▶ **WHAT IS EXPECTED**
Arrange the lines from the start of the records through the line containing "Page is located at coordinates (118, 1209)." as a JSON list of strings, one string per line, omitting blank lines. Exclude the pictures from your answer.

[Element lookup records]
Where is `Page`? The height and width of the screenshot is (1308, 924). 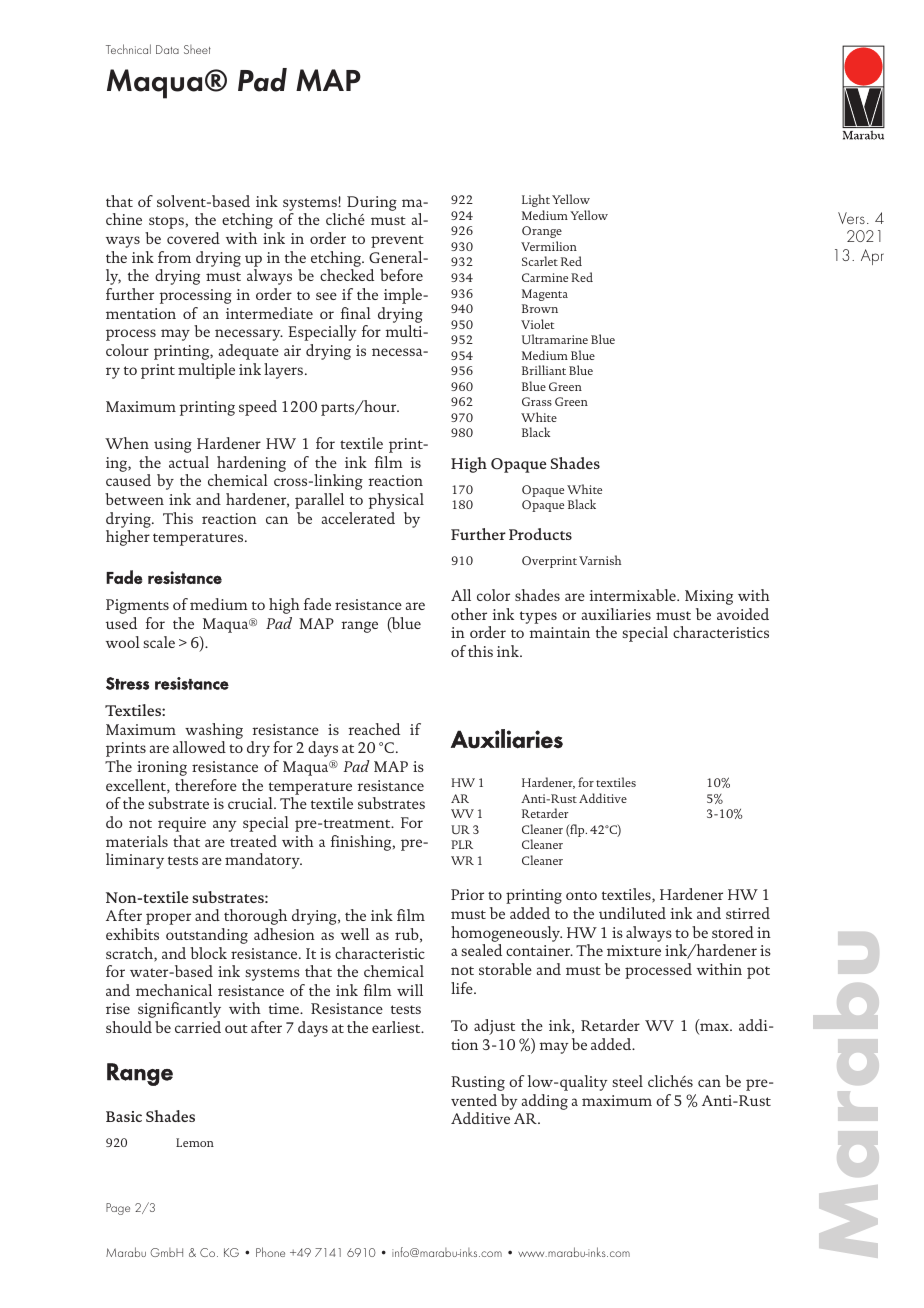
Page is located at coordinates (118, 1209).
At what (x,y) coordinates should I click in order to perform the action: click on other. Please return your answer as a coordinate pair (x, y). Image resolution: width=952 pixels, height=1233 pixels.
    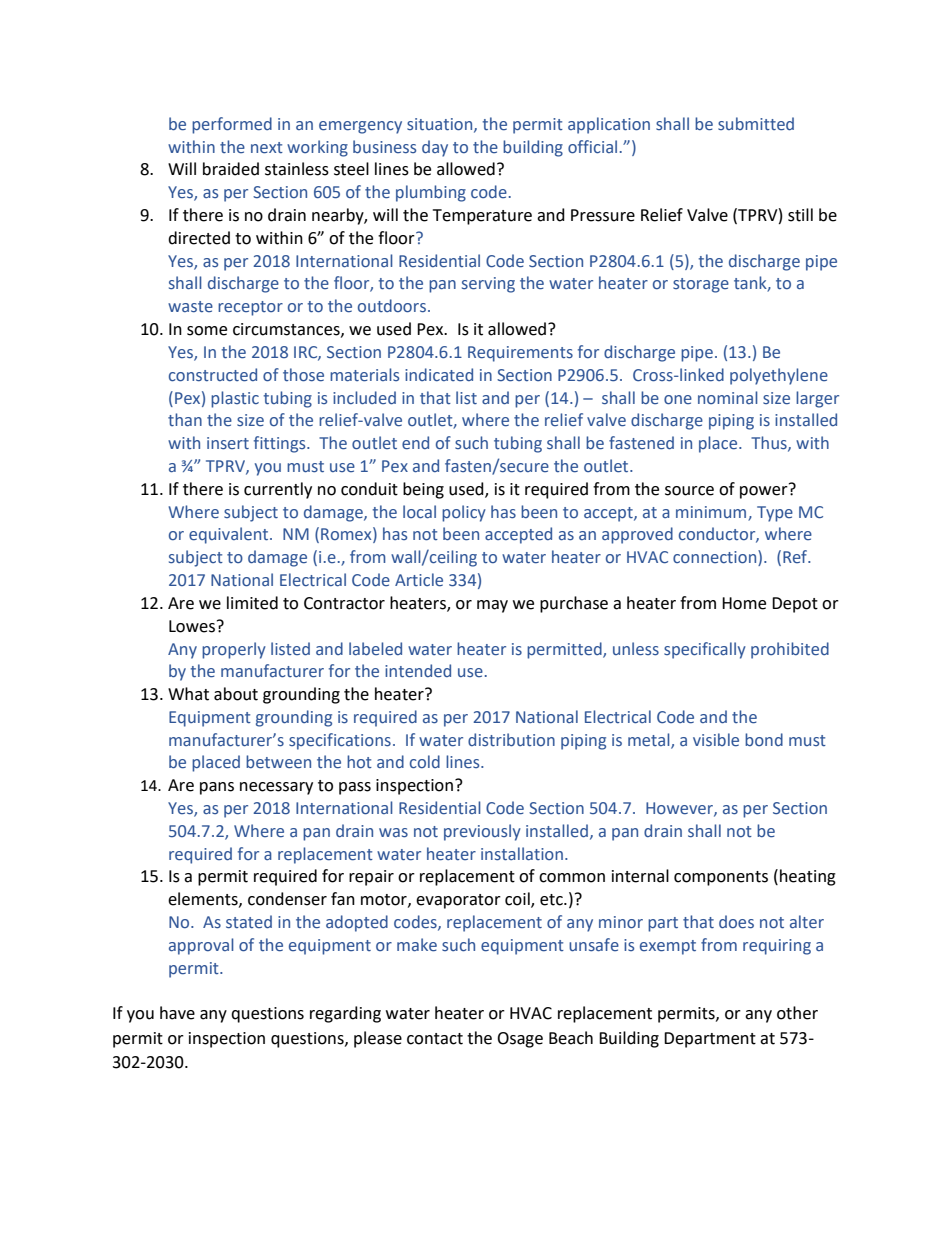
    Looking at the image, I should click on (797, 1013).
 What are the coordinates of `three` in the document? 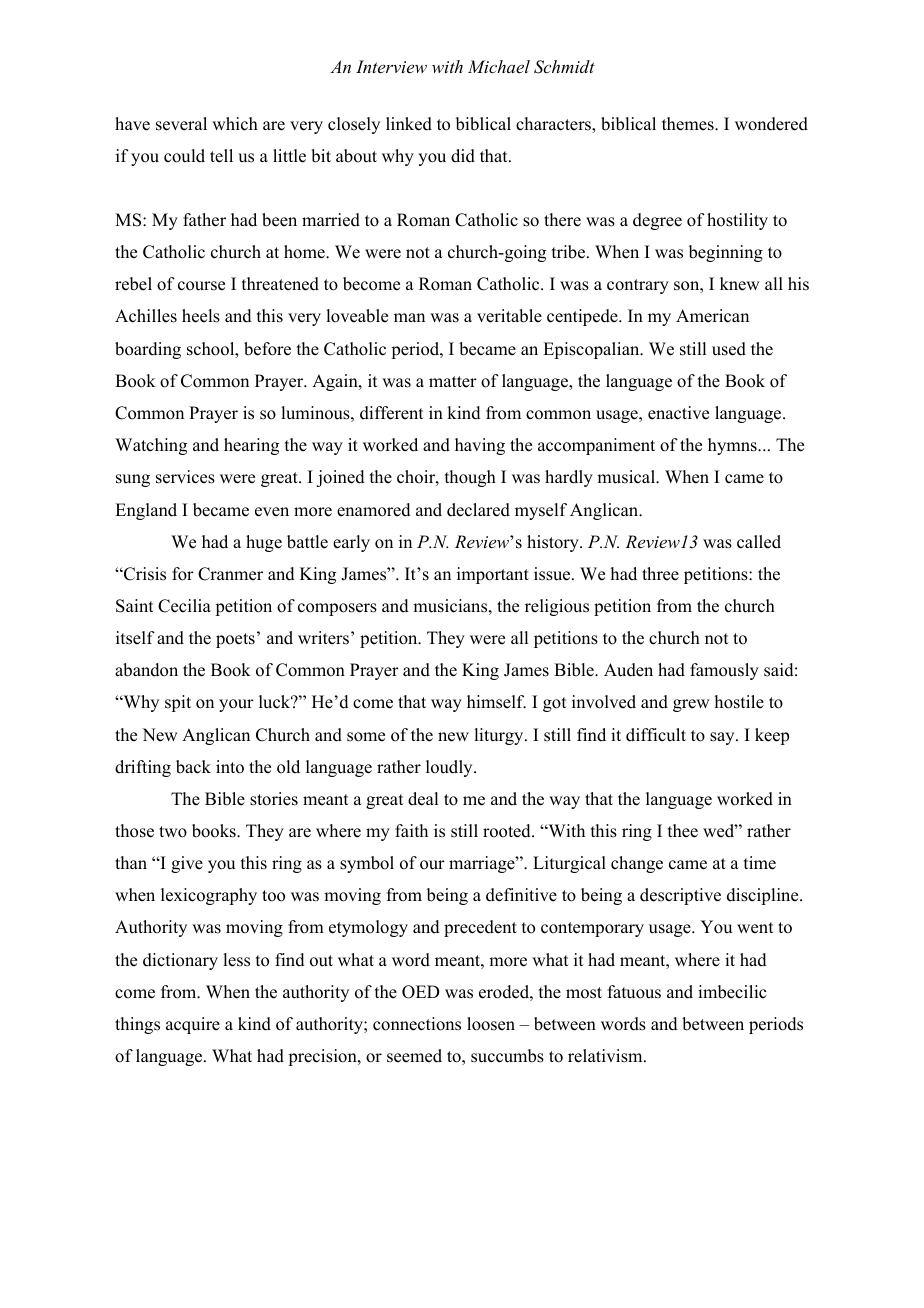 It's located at (660, 574).
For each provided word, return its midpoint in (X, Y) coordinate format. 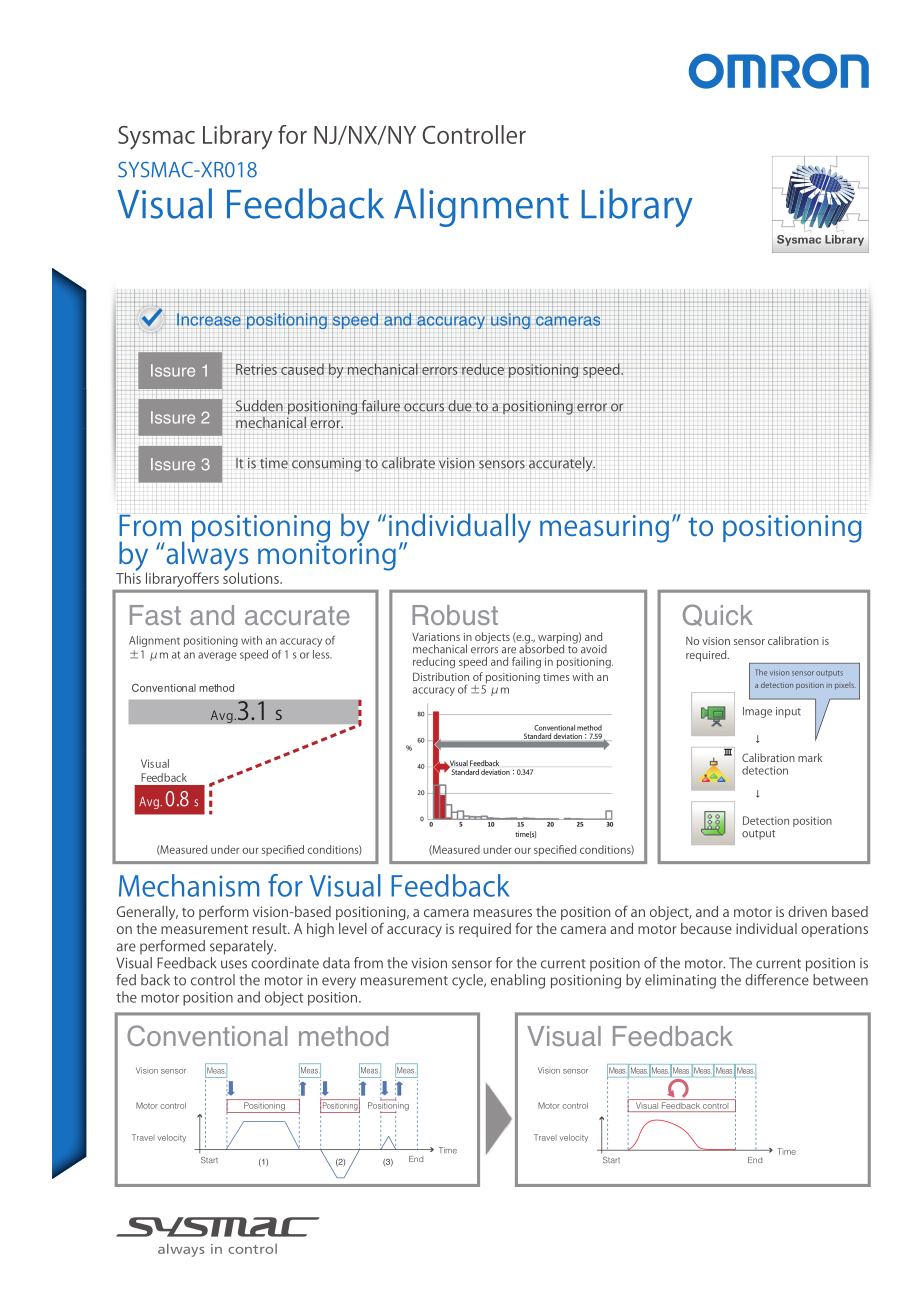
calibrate (408, 462)
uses (234, 964)
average (217, 656)
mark (810, 757)
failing (526, 662)
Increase (209, 319)
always (206, 556)
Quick (718, 615)
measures (503, 913)
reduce (483, 369)
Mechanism (189, 885)
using (511, 321)
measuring (604, 528)
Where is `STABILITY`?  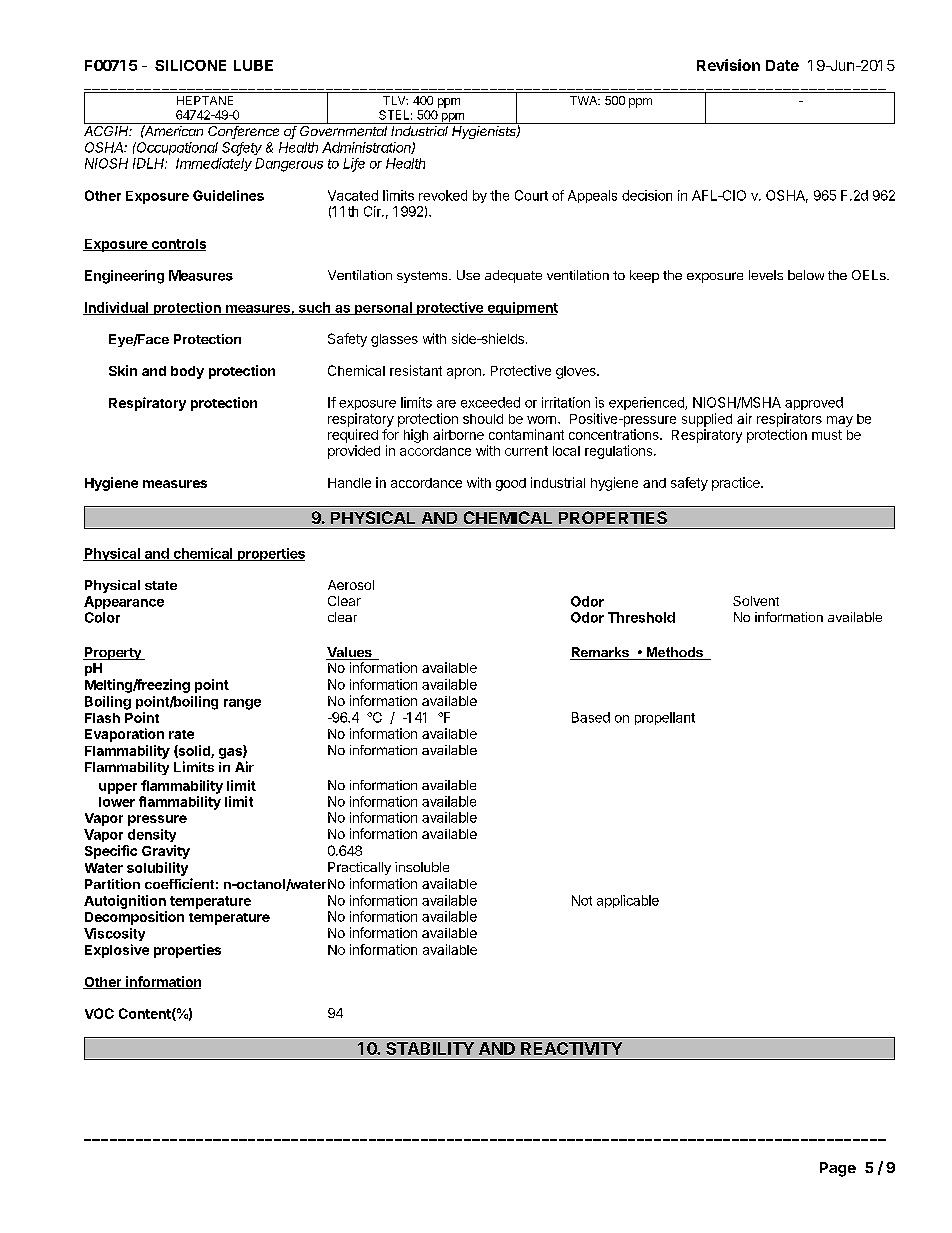 STABILITY is located at coordinates (430, 1048).
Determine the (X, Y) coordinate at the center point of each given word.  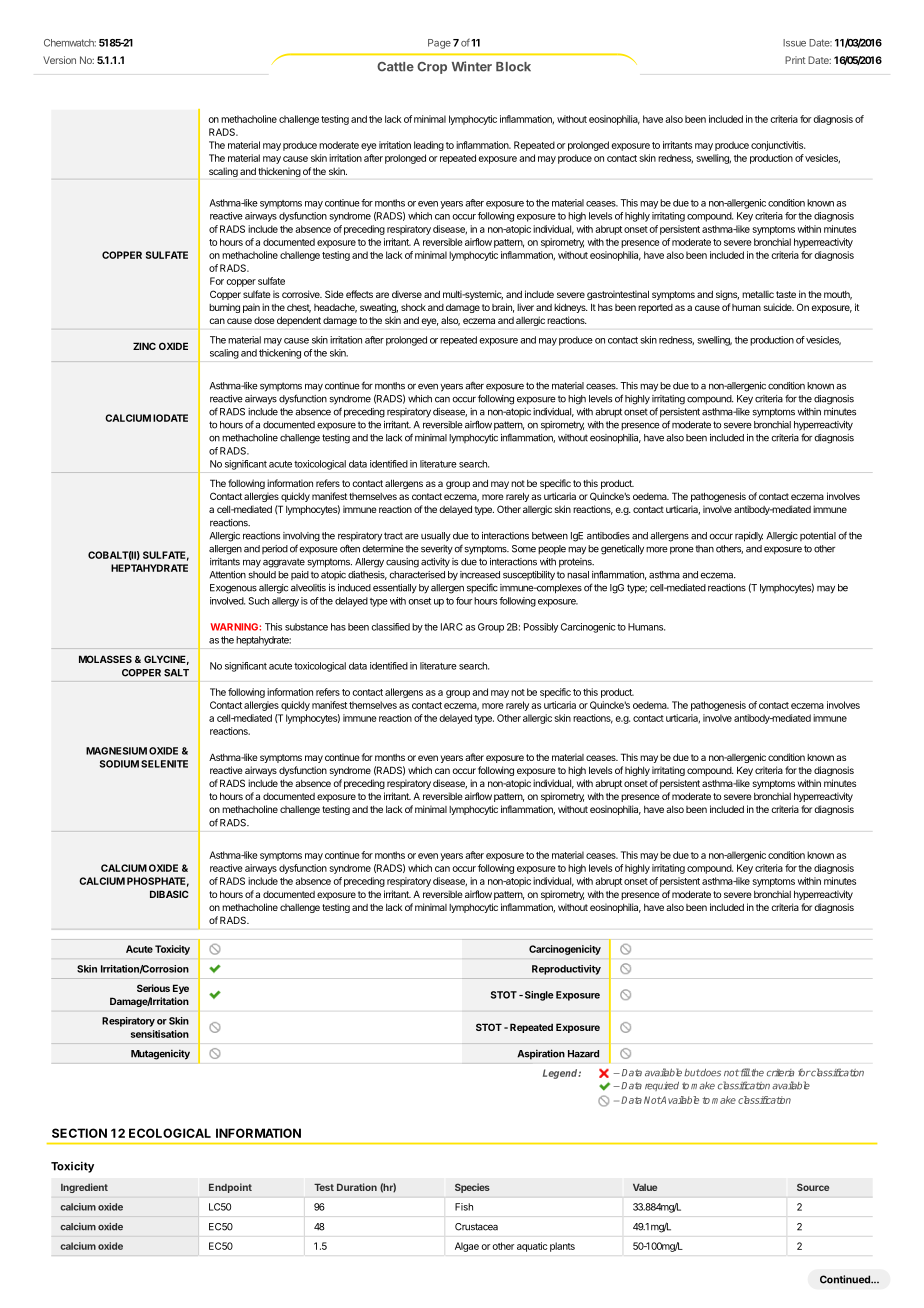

▶ **EXERCISE ANSWER**
[
  "Where is `Page`? The height and width of the screenshot is (1308, 924). ",
  "Page is located at coordinates (118, 1209)."
]